We've no idea who or what Eunuch's Granny is, but we'd like to think it looks something like this
We’ve no idea who or what Eunuch’s Granny is, but we’d like to think it looks something like this

After further messing about the hare gave us instructions. “It is a short flat run,” he announced deadpan. So off we went to the first check that took us down into the subway and out near the MTR. In usual Tai Po Market fashion we got lost looking for trail and mislaid Plod completely after the second check. Picking up trail near the bridge and after running along the nullah for a bit we started to head upwards towrds Hill Top Gardens, where a few checks kept us together before arriving at the steps leading up the hill. At this point One Eyed Jack turned back, leaving Eunuch, Dingaling, Gail Says No and Mango to continue onwards. Actually the steps were not as difficult as we first anticipated and we eventually arrived at a junction with a check leading us leftwards and up some more steps.

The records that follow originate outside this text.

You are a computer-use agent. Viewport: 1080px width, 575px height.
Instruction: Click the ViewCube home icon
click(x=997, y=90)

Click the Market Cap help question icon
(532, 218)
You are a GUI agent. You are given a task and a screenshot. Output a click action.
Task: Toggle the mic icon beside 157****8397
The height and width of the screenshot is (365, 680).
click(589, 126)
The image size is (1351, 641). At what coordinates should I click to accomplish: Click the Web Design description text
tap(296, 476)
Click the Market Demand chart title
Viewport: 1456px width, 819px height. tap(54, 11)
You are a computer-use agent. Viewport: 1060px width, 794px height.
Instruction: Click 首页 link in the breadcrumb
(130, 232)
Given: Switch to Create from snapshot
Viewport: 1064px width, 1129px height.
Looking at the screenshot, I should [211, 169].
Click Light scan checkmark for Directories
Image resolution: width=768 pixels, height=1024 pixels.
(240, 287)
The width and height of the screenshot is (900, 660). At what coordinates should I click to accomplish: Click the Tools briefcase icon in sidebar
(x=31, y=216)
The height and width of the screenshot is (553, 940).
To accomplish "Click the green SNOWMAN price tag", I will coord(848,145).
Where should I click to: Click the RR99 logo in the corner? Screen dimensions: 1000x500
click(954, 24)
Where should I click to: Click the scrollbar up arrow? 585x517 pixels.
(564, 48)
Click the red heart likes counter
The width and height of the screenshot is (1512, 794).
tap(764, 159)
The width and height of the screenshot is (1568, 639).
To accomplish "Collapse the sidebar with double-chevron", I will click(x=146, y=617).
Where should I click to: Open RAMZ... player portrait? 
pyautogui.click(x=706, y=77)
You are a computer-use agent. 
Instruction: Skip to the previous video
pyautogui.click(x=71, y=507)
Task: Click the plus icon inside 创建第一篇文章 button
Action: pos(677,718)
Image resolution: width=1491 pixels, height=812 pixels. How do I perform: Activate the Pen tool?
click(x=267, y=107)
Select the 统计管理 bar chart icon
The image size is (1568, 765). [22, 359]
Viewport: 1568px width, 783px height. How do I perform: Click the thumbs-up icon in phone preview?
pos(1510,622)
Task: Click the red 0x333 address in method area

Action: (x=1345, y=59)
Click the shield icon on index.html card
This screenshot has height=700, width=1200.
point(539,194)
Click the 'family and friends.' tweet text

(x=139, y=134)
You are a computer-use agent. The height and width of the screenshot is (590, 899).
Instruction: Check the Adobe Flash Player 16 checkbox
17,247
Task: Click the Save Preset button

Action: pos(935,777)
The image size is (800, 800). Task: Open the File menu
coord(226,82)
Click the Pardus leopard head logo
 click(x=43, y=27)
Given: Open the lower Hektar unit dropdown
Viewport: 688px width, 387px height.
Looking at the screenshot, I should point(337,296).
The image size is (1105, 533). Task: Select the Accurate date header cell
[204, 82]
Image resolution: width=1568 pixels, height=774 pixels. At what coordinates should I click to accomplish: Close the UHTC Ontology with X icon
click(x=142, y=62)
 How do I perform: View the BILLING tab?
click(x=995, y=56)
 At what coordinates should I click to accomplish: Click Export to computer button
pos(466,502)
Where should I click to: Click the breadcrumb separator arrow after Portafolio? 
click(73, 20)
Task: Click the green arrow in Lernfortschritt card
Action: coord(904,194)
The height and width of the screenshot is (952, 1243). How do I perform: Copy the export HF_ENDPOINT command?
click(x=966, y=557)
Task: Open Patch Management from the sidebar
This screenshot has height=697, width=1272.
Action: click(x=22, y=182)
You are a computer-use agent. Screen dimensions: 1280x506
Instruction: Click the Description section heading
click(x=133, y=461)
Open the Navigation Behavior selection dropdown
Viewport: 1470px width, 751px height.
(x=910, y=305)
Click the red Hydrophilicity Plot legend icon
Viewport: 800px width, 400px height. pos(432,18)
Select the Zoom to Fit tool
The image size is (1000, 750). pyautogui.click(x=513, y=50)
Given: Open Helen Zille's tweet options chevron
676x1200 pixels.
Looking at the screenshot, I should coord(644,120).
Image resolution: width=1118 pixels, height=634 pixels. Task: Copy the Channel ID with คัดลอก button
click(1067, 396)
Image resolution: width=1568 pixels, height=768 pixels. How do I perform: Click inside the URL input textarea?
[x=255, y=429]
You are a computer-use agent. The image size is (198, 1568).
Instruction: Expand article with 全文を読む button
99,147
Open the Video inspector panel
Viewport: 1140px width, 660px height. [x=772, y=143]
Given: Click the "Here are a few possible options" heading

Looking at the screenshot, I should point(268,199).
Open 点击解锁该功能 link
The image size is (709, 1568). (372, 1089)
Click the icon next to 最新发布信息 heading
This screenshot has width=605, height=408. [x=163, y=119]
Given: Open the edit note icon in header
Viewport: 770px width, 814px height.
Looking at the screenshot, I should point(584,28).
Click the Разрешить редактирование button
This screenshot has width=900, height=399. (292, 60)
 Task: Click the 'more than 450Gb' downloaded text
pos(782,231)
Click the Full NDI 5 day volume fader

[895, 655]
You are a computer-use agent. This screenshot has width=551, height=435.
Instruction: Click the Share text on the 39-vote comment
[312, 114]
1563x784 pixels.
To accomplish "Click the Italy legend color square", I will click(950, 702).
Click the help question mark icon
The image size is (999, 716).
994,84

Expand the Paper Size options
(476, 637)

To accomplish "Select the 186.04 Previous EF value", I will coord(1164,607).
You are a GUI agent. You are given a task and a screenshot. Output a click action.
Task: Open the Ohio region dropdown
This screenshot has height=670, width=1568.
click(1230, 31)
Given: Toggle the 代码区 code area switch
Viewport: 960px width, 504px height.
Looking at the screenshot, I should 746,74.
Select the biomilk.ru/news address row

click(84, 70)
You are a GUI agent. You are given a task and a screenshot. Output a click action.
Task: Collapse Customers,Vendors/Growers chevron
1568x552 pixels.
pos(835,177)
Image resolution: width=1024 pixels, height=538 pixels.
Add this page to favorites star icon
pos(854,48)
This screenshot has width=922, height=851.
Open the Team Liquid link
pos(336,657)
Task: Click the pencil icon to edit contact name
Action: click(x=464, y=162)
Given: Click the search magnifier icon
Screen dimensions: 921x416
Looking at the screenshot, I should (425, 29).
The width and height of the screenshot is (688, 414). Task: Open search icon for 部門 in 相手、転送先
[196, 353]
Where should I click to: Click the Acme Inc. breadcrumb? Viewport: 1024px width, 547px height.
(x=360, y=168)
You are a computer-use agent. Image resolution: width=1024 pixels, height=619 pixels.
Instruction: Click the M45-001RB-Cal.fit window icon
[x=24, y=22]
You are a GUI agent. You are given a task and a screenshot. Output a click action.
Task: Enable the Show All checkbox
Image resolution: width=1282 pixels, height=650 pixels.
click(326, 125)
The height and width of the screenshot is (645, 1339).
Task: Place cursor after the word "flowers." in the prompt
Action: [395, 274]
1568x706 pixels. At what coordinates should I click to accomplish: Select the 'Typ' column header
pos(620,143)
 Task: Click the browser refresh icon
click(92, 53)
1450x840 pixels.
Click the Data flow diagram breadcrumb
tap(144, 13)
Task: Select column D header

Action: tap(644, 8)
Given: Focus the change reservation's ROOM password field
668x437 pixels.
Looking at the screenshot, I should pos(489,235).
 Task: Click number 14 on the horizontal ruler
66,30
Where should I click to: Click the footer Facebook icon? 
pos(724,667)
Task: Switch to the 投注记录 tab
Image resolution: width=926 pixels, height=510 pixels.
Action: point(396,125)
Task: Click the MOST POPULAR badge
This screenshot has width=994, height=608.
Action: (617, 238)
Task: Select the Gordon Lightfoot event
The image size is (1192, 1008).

Everything was looking nice and easy at this point but our beloved Libs did not fail to live up to his reputation. The trail then took us down and down through dense forest, no real trail just the traditional Liberace “Well let me see what’s down here” type of trail. Eventually we came out onto a ridge wall, ten feet above the village boundary. We walked along this wall for about 20 metres, looking into windows and above vinyl PVC sheeting. After running around the perimeter of the village we eventually came onto Shan Tong Road for a nice run back towards Tai Po Market MTR and On Home. Talk at the bucket included Salesman’s Sek Kong Hash run the previous Sunday, and the upcoming Dragon Boat Race. At this point Golden Jelly had joined us but looked pretty exhausted stretched out on the concrete. Dingaling ran the circle and after a few more cans we headed home. Excellent run, Liberace; look forward to your full comeback in 2015.